'''
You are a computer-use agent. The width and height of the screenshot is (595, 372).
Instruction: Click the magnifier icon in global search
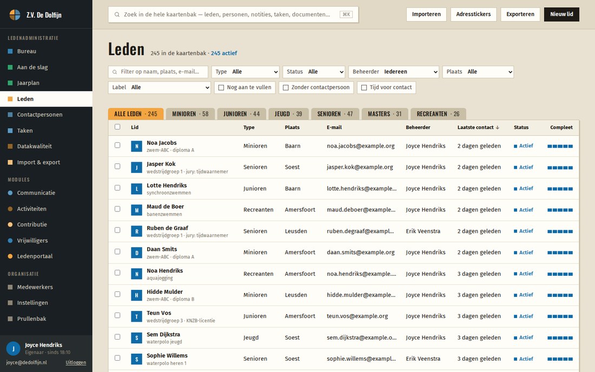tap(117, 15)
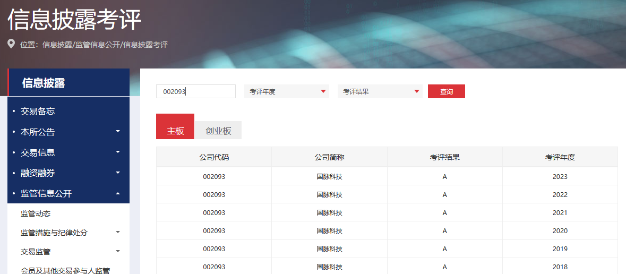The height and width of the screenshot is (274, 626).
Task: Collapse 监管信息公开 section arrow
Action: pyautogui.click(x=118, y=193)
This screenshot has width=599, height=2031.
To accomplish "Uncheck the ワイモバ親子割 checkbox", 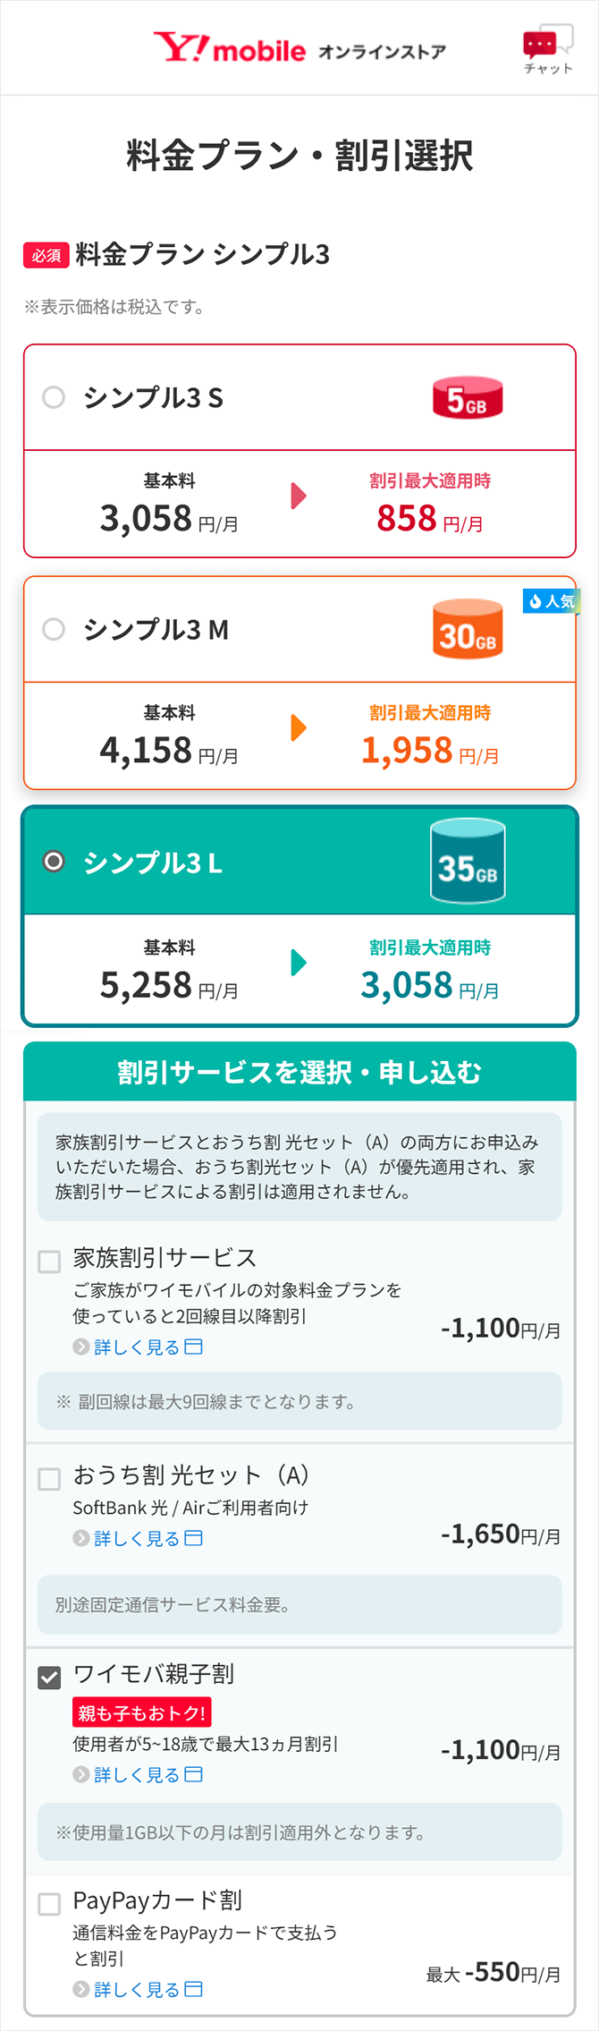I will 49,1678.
'''
■ **AIM OF THE TASK**: Pictures should not appear in the copy. Write out exactly the lines above from the first one through the line that contains "This screenshot has width=599, height=2031.".

■ **ANSWER AREA**:
You are a computer-use agent. The width and height of the screenshot is (595, 372).
Instruction: Click the magnifier icon in global search
tap(117, 15)
The height and width of the screenshot is (274, 626).
Task: Collapse 监管信息公开 section arrow
Action: pyautogui.click(x=118, y=193)
This screenshot has width=599, height=2031.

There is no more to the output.